_The problem_:
Word for word, copy the lines beginning at the one with "You are a computer-use" and ending at the last line below; pictures stay out.

_Given data_:
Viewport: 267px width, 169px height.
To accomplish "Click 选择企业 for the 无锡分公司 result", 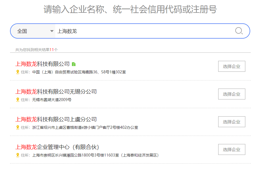I will 231,94.
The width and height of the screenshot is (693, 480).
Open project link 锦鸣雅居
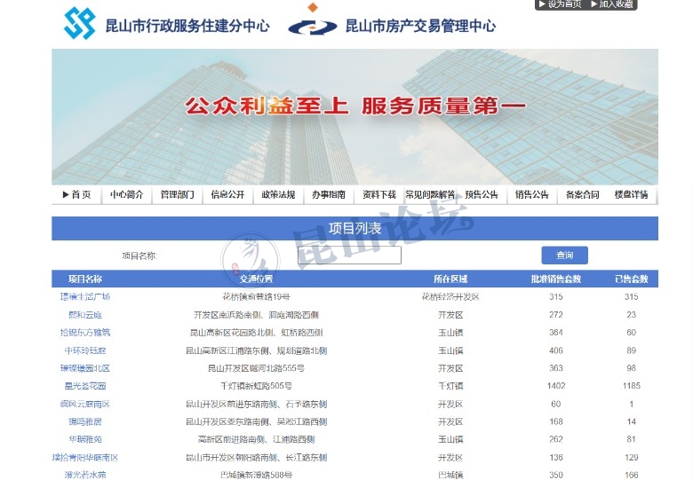click(x=85, y=421)
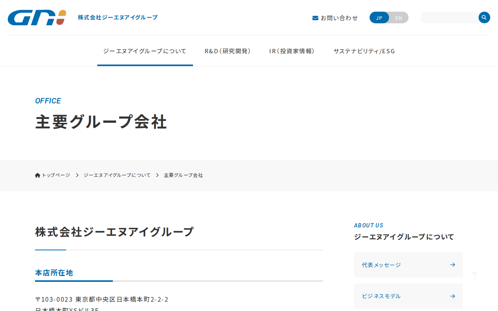498x311 pixels.
Task: Click ジーエヌアイグループについて breadcrumb link
Action: (x=117, y=175)
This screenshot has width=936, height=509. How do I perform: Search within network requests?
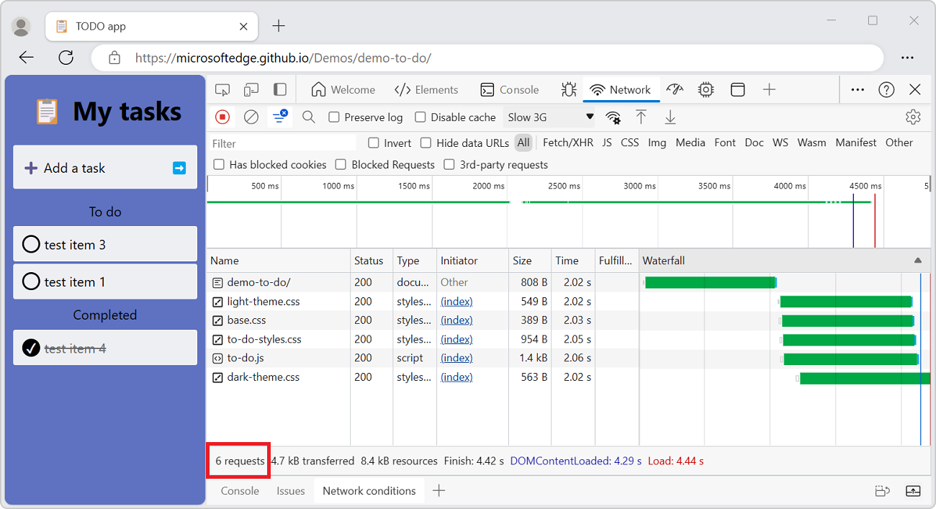coord(308,117)
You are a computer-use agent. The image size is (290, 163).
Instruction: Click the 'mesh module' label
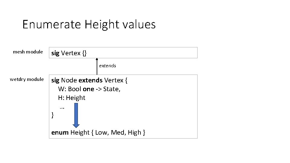pyautogui.click(x=28, y=52)
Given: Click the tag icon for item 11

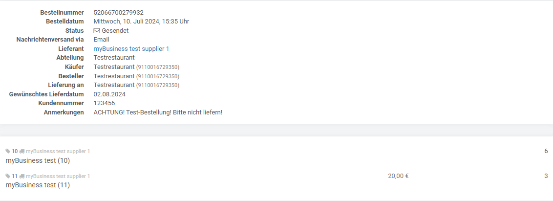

_Exercise answer_:
You are a computer-use agent. The image size is (290, 163).
Instruction: Click the 'mesh module' label
pyautogui.click(x=28, y=52)
Given: Click the tag icon for item 11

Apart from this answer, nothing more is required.